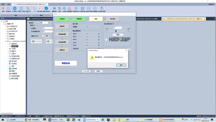Image resolution: width=216 pixels, height=122 pixels.
Task: Click the red disconnect link toolbar icon
Action: (x=40, y=8)
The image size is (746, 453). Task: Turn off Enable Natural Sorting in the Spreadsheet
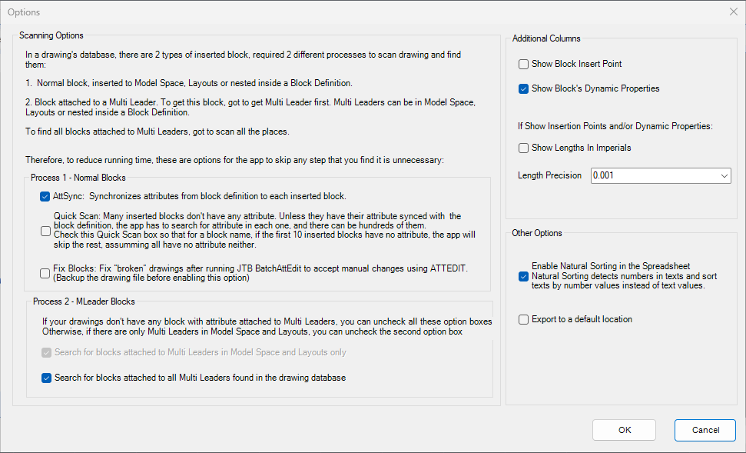523,276
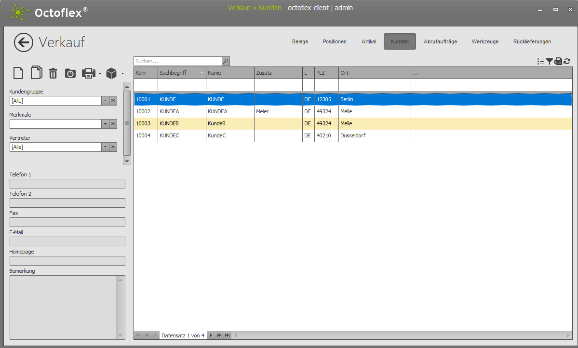Switch to the Belege tab
Image resolution: width=578 pixels, height=348 pixels.
(300, 41)
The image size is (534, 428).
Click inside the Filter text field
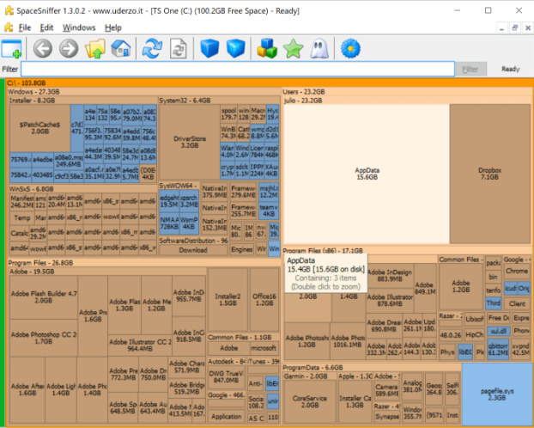click(237, 69)
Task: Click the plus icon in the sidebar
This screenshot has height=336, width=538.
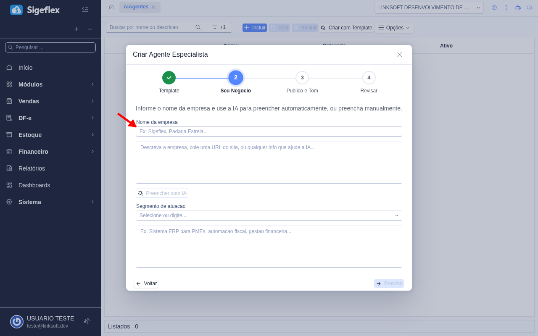Action: click(x=76, y=29)
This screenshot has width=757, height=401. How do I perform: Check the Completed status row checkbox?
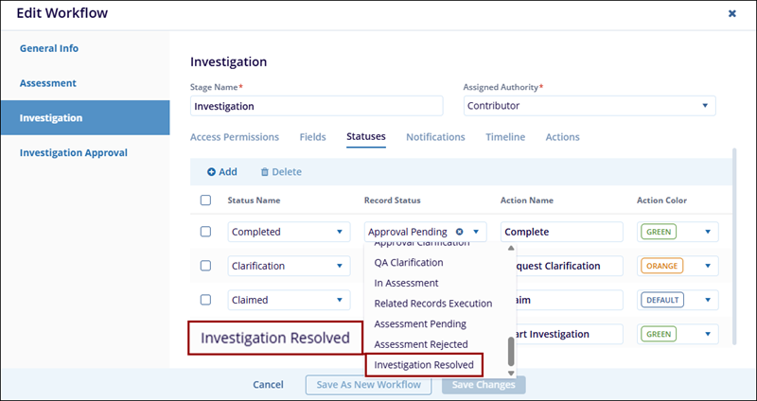coord(205,232)
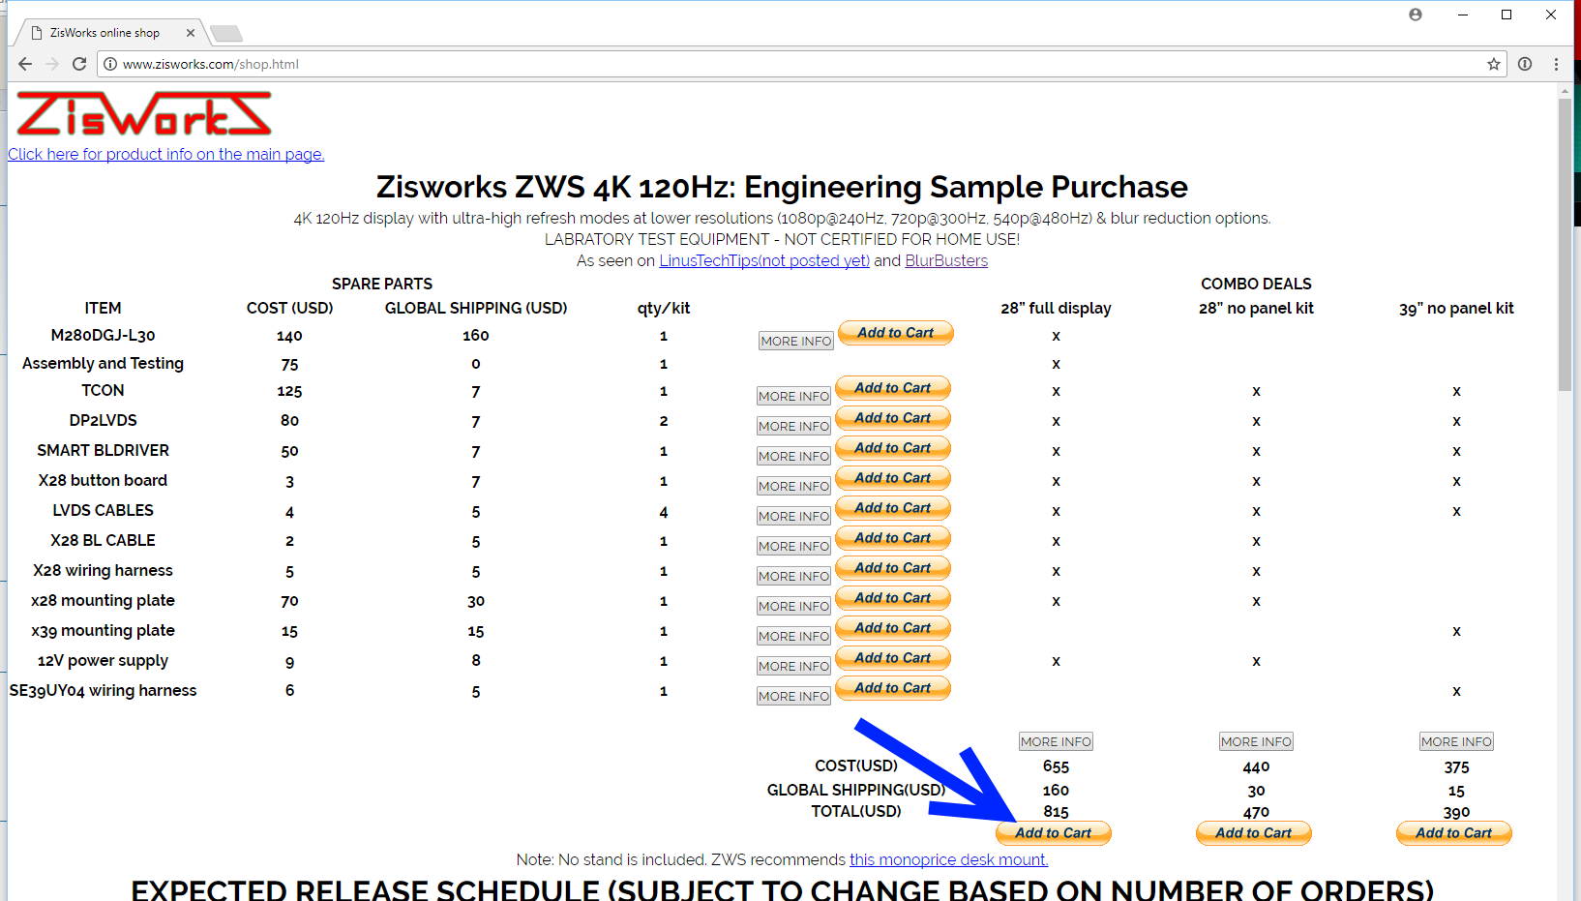Close the ZisWorks online shop tab
Viewport: 1581px width, 901px height.
coord(191,33)
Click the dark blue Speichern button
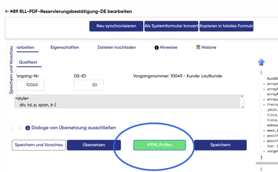The height and width of the screenshot is (172, 278). point(220,145)
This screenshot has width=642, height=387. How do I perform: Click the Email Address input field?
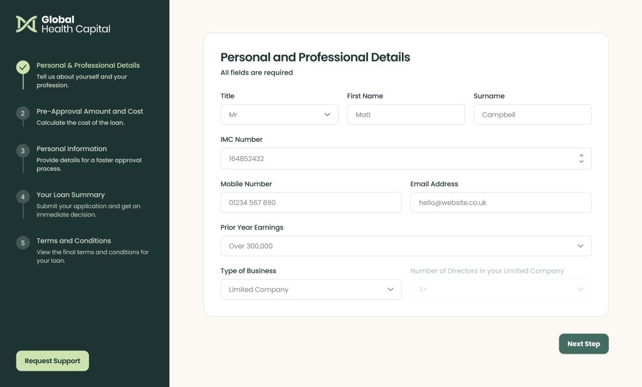click(500, 202)
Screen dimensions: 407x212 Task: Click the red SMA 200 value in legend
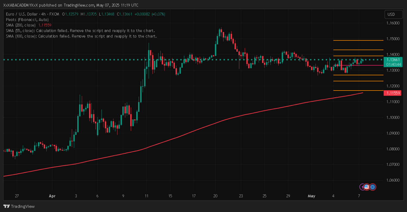pyautogui.click(x=45, y=25)
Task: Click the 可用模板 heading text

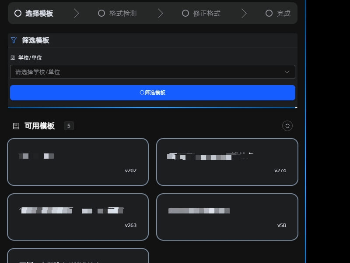Action: tap(39, 126)

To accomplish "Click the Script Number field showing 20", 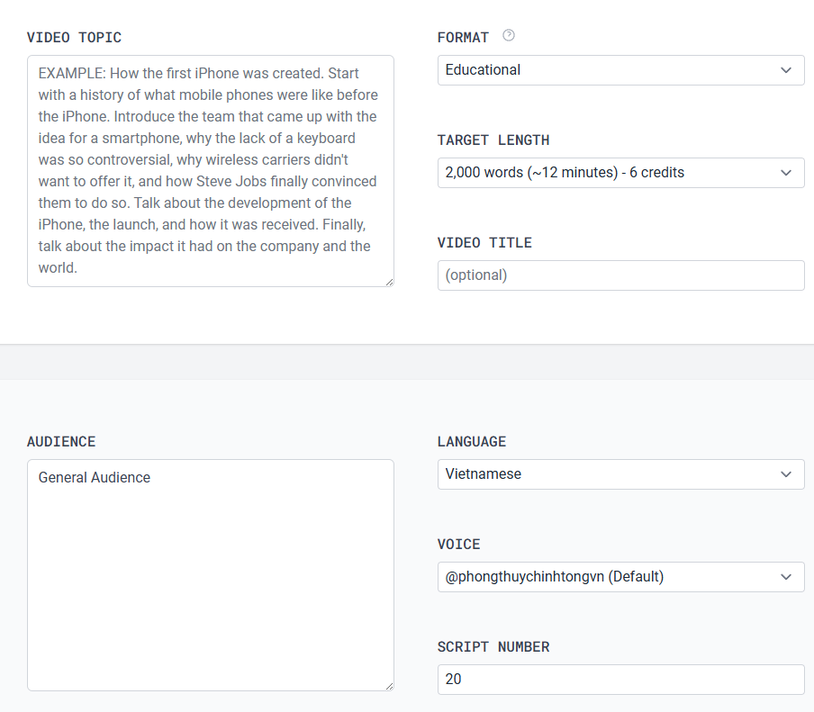I will pos(621,680).
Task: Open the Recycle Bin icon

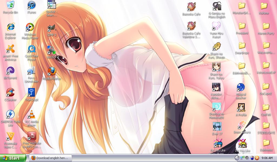Action: 10,5
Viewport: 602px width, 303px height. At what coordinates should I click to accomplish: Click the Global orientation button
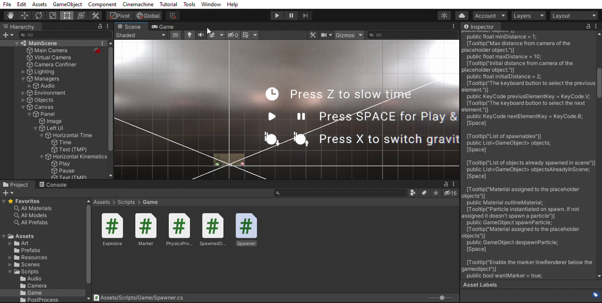pyautogui.click(x=148, y=16)
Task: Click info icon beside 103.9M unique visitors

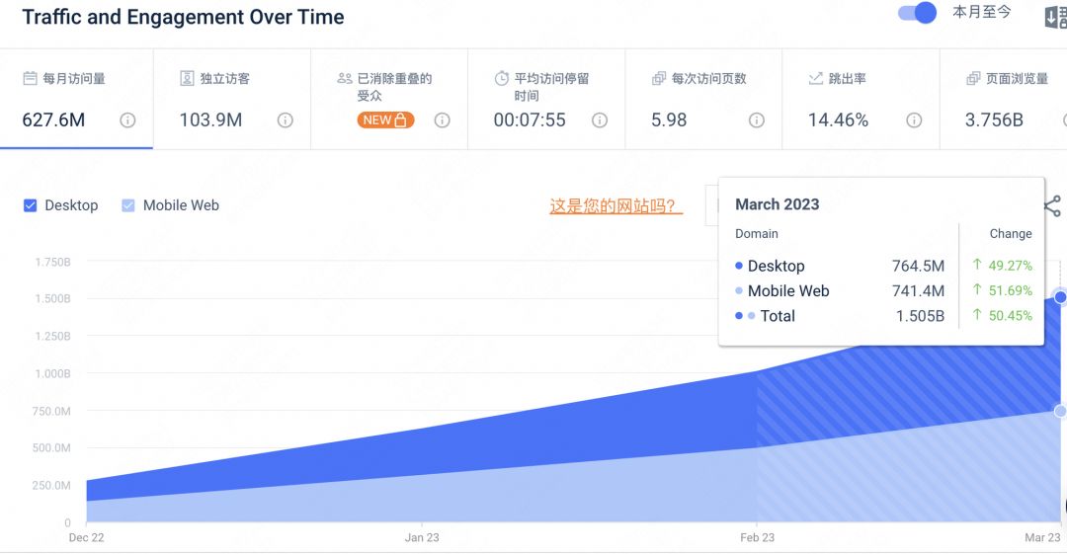Action: [285, 120]
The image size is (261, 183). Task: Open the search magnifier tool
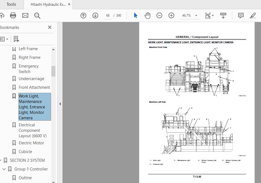tap(37, 16)
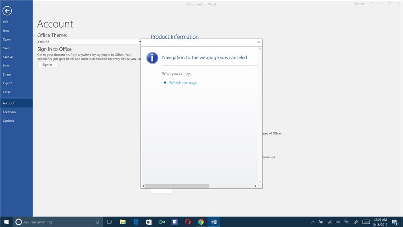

○ ○ ○

WORK REQUIRED: Please reproduce, word for word, only the lines from the line that holds "The image size is (261, 183)." through the final line of the entries above, omitting any pictures.

SOLUTION FOR THIS TASK:
The image size is (261, 183). Task: Open the search magnifier tool
tap(37, 16)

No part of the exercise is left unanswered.